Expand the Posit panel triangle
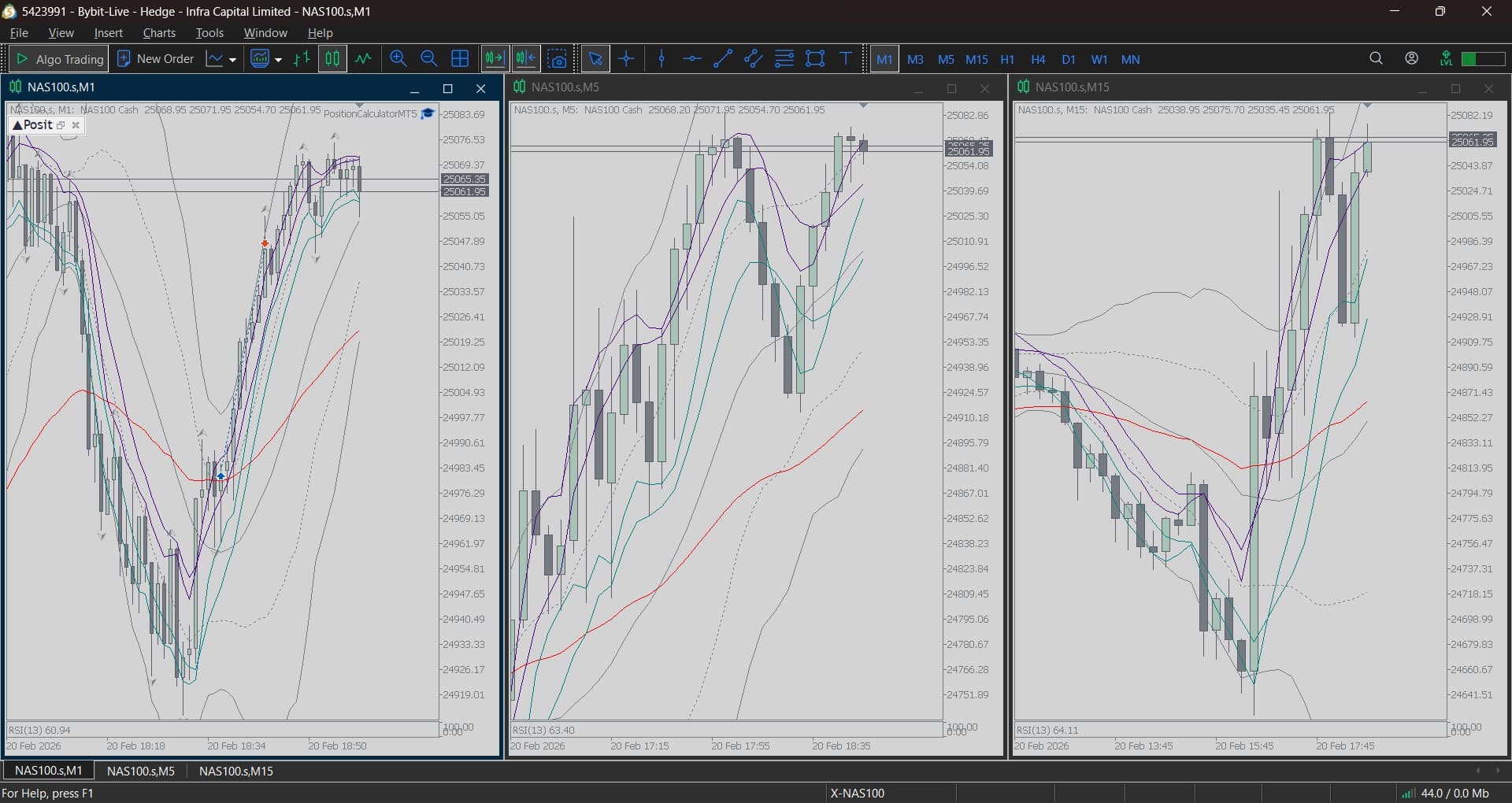1512x803 pixels. coord(17,125)
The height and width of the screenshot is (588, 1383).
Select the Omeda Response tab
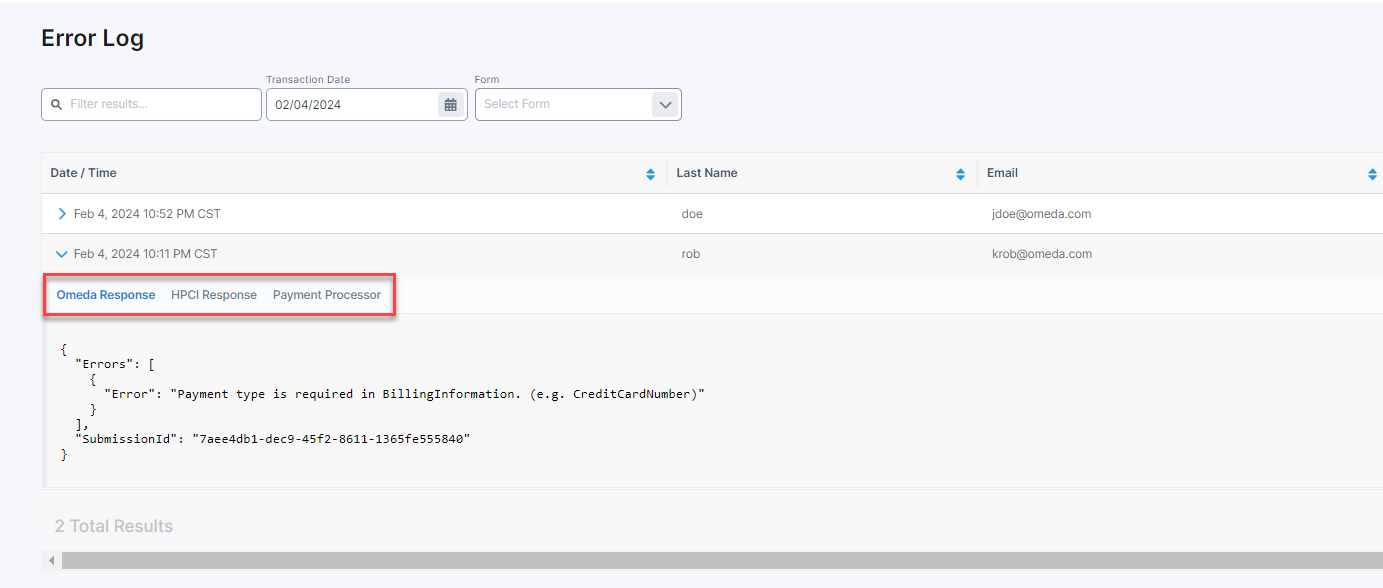[106, 295]
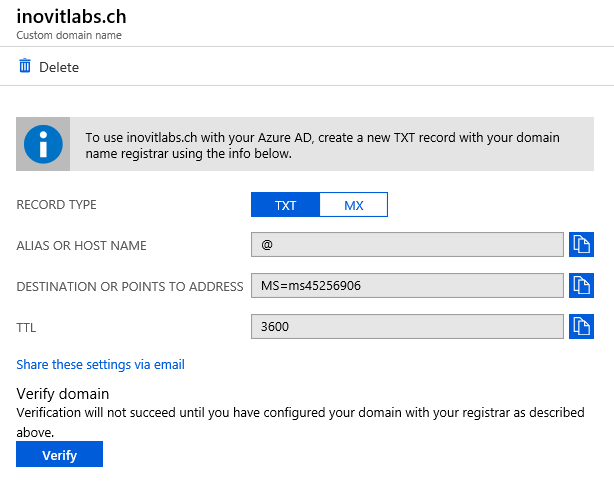Click the RECORD TYPE label
This screenshot has width=614, height=486.
tap(56, 205)
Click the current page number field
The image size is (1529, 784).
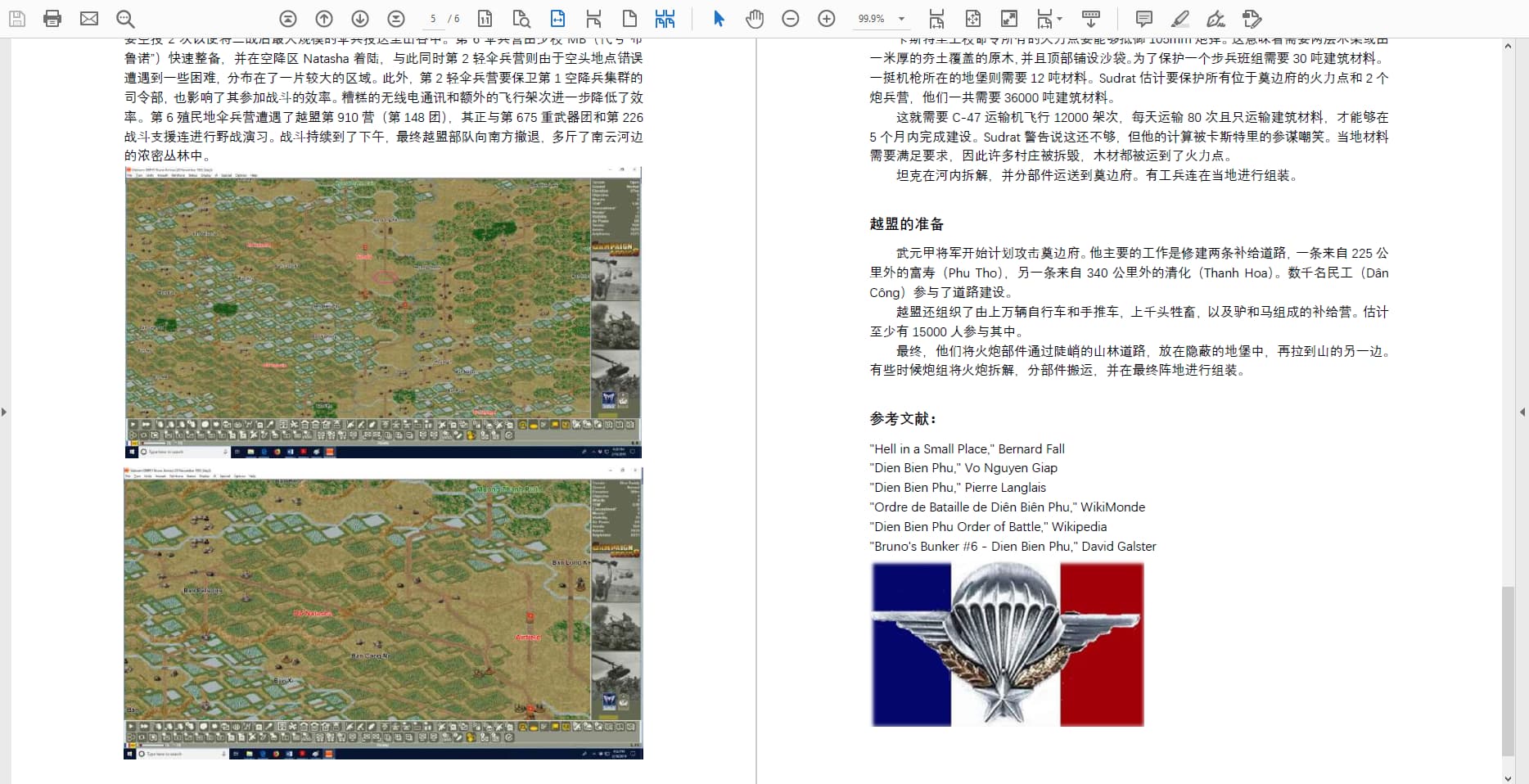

###

● DESCRIPTION OF THE TASK:
Retype all of the material above word for word, leaving out the pictures.

● ANSWER TO THIS PROBLEM:
Expand the Posit panel triangle
1512x803 pixels. coord(17,125)
The height and width of the screenshot is (588, 1383).
Select the Omeda Response tab
[106, 295]
Click the RECORD TYPE label
This screenshot has width=614, height=486.
tap(56, 205)
Click the current page number field
The image size is (1529, 784).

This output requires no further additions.